• **WHAT IS REQUIRED**
Rewrite the data below, swapping "Viewport" for "Display" at every occurrence and leaving everything else unchanged.

• **Dataset items**
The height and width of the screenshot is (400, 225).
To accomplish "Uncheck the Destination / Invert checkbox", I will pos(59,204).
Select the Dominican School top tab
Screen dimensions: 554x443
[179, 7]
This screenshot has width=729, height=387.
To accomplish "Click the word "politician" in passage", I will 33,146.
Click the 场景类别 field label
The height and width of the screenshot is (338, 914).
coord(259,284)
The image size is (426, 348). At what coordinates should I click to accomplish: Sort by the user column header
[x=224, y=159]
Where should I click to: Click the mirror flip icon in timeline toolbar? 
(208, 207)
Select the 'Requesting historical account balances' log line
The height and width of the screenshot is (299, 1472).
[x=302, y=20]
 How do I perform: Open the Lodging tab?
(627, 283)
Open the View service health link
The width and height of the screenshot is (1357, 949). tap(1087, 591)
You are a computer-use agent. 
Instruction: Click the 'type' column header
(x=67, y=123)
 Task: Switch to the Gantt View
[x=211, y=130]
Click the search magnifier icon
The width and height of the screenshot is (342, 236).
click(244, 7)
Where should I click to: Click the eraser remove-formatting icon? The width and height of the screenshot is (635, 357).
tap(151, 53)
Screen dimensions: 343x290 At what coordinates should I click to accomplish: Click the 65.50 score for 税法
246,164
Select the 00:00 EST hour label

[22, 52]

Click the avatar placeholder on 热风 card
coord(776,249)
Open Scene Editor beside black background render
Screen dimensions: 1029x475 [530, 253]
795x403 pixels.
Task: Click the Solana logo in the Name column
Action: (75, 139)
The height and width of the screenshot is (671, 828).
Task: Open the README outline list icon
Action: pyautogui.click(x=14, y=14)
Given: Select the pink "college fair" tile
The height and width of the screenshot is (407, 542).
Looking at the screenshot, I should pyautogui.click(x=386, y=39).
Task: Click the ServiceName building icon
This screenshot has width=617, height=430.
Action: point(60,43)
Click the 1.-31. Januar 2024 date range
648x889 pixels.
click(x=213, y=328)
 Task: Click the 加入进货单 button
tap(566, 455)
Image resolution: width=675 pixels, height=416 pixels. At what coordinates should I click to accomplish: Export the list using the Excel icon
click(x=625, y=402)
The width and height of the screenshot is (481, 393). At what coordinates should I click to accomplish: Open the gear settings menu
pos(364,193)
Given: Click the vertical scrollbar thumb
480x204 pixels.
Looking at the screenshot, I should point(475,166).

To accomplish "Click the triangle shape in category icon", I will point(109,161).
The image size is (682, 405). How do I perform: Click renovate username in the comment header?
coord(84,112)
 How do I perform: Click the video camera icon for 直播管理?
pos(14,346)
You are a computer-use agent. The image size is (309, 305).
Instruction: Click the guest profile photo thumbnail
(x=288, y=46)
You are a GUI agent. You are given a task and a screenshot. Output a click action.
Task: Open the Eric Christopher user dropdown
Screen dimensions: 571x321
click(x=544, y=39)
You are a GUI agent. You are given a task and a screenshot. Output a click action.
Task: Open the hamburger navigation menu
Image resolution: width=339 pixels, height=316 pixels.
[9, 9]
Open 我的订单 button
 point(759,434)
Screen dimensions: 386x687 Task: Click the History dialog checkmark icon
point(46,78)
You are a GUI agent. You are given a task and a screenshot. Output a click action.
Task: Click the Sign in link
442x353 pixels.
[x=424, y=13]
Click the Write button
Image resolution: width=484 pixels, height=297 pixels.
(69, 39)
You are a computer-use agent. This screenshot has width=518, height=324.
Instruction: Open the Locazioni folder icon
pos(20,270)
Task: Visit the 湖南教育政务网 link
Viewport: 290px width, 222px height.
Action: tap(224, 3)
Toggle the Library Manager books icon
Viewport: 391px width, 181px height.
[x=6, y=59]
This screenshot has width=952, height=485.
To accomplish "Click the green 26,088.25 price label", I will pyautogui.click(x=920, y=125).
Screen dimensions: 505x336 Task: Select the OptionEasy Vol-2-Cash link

• **RESPONSE BELOW**
The height and width of the screenshot is (400, 225).
To accomplish "Uncheck the Destination / Invert checkbox", I will pos(59,204).
Select the Dominican School top tab
Screen dimensions: 554x443
[179, 7]
This screenshot has width=729, height=387.
To accomplish "Click the word "politician" in passage", I will 33,146.
Click the 场景类别 field label
The height and width of the screenshot is (338, 914).
coord(259,284)
The image size is (426, 348). At what coordinates should I click to accomplish: Sort by the user column header
[x=224, y=159]
Where should I click to: Click the mirror flip icon in timeline toolbar? 
(208, 207)
Select the 'Requesting historical account balances' log line
The height and width of the screenshot is (299, 1472).
[x=302, y=20]
 How do I perform: Open the Lodging tab?
(627, 283)
Open the View service health link
The width and height of the screenshot is (1357, 949). tap(1087, 591)
You are a computer-use agent. 
Instruction: Click the 'type' column header
(x=67, y=123)
 Task: Switch to the Gantt View
[x=211, y=130]
Click the search magnifier icon
The width and height of the screenshot is (342, 236).
click(244, 7)
Where should I click to: Click the eraser remove-formatting icon? The width and height of the screenshot is (635, 357).
tap(151, 53)
Screen dimensions: 343x290 At what coordinates should I click to accomplish: Click the 65.50 score for 税法
246,164
Select the 00:00 EST hour label

[22, 52]

Click the avatar placeholder on 热风 card
coord(776,249)
Open Scene Editor beside black background render
Screen dimensions: 1029x475 [530, 253]
795x403 pixels.
Task: Click the Solana logo in the Name column
Action: (75, 139)
The height and width of the screenshot is (671, 828).
Task: Open the README outline list icon
Action: pyautogui.click(x=14, y=14)
Given: Select the pink "college fair" tile
The height and width of the screenshot is (407, 542).
Looking at the screenshot, I should pyautogui.click(x=386, y=39).
Task: Click the ServiceName building icon
This screenshot has width=617, height=430.
Action: point(60,43)
Click the 1.-31. Januar 2024 date range
648x889 pixels.
click(x=213, y=328)
 Task: Click the 加入进货单 button
tap(566, 455)
Image resolution: width=675 pixels, height=416 pixels. At what coordinates should I click to accomplish: Export the list using the Excel icon
click(x=625, y=402)
The width and height of the screenshot is (481, 393). At what coordinates should I click to accomplish: Open the gear settings menu
pos(364,193)
Given: Click the vertical scrollbar thumb
480x204 pixels.
Looking at the screenshot, I should point(475,166).

To accomplish "Click the triangle shape in category icon", I will point(109,161).
The image size is (682, 405). How do I perform: Click renovate username in the comment header?
coord(84,112)
 How do I perform: Click the video camera icon for 直播管理?
pos(14,346)
You are a computer-use agent. The image size is (309, 305).
Instruction: Click the guest profile photo thumbnail
(x=288, y=46)
You are a GUI agent. You are given a task and a screenshot. Output a click action.
Task: Open the Eric Christopher user dropdown
Screen dimensions: 571x321
click(x=544, y=39)
You are a GUI agent. You are given a task and a screenshot. Output a click action.
Task: Open the hamburger navigation menu
Image resolution: width=339 pixels, height=316 pixels.
[9, 9]
Open 我的订单 button
 point(759,434)
Screen dimensions: 386x687 Task: Click the History dialog checkmark icon
point(46,78)
You are a GUI agent. You are given a task and a screenshot. Output a click action.
Task: Click the Sign in link
442x353 pixels.
[x=424, y=13]
Click the Write button
Image resolution: width=484 pixels, height=297 pixels.
(69, 39)
You are a computer-use agent. This screenshot has width=518, height=324.
Instruction: Open the Locazioni folder icon
pos(20,270)
Task: Visit the 湖南教育政务网 link
Display: 290px width, 222px height.
Action: tap(224, 3)
Toggle the Library Manager books icon
Display: 391px width, 181px height.
[x=6, y=59]
This screenshot has width=952, height=485.
To accomplish "Click the green 26,088.25 price label", I will pyautogui.click(x=920, y=125).
Screen dimensions: 505x336 Task: Select the OptionEasy Vol-2-Cash link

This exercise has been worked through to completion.